Gazing from a mainland shore, if I see an island I feel drawn to visit and savor the mystery. It is Avalon guarding King Arthur’s bones; it is Ludovico Einaudi’s Islands. Some I have known harbor memories of medieval monks living in caves, others are cities for nesting seabirds, while my island is sandcastles on the beach and flying kites on top of the ‘downs’. But not all are so idyllic.
Gruinard off the west coast of Scotland was a no-go island for 50 years after the government contaminated it with anthrax spores in a wartime experiment to develop a biological weapon. And Lundy off the north coast of Devon used to be a base for Barbary pirates. Both have lost all traces of dark history.
Not so for South Georgia, a 100-mile-long streak of mountain in the South Atlantic. It was a refuge for Ernest Shackleton’s crew after an epic voyage when pack ice crushing their ship close to the Antarctic continent forced evacuation by rowboat across the Southern Ocean in 1916. One of the most remote places on earth and associated with polar exploration, it is in fact only 54°S compared to Edinburgh at 55°N.
Between 1904 and 1965, some 175,250 whales were processed at Grytviken and other locations. Ghosts of that industry are strewn around the stations: rusting tanks, boilers and hulls of whaling ships. Thankfully, today there is no more gore, litter of bones or stink of boiling blubber.

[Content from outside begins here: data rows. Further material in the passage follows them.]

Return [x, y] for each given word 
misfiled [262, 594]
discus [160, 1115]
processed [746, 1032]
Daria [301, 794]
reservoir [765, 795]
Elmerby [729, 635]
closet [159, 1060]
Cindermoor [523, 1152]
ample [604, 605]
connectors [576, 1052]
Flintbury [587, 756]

It wasn’t the rise of oilfields that put whaling out of business but the tapering of stocks. Hunting became highly efficient by arming harpoons with a grenade. Imagine the outrage today if hunters blew up hippos, the closest living relatives of whales, which I vouch are not as smart as whales and their relatives.
What went on far from home and under the waves took a long time to wake public sensibilities. Since the 1980s we have a commercial whaling moratorium that is now generally observed, except for two nations, and just in time to save species from extinction.
Given a chance, nature can come back and as bountiful as ever. Islands offer outstanding opportunities for conservation. Images of Grytviken flicker between the ruin of former industry and vitality of rewilding. Rookeries of four species of penguins exist in greater densities than anywhere else on earth. The sky is full of the cries of seabirds and thousands of albatrosses nest on the hilltops. Fur seals and elephant seals bask with their pups on the beaches, fearless of humans they seldom encounter. Offshore, humpback, fin and blue whales blow spouts of water and dive unmolested. What a draw for a naturalist who delights in wildlife on the rebound.
To visit South Georgia would be like going home as it is a British territory. But despite the pull of another island to check off my list, it will only exist for me in pictures and imagination. Apart from a tiny staff in the summer months, the only visitors are from an occasional cruise ship stopping en route to the Antarctic. They step on shore for a few hours, which is no way to get a feel for an island still healing. Do we always have to intrude on nature and leave our mark?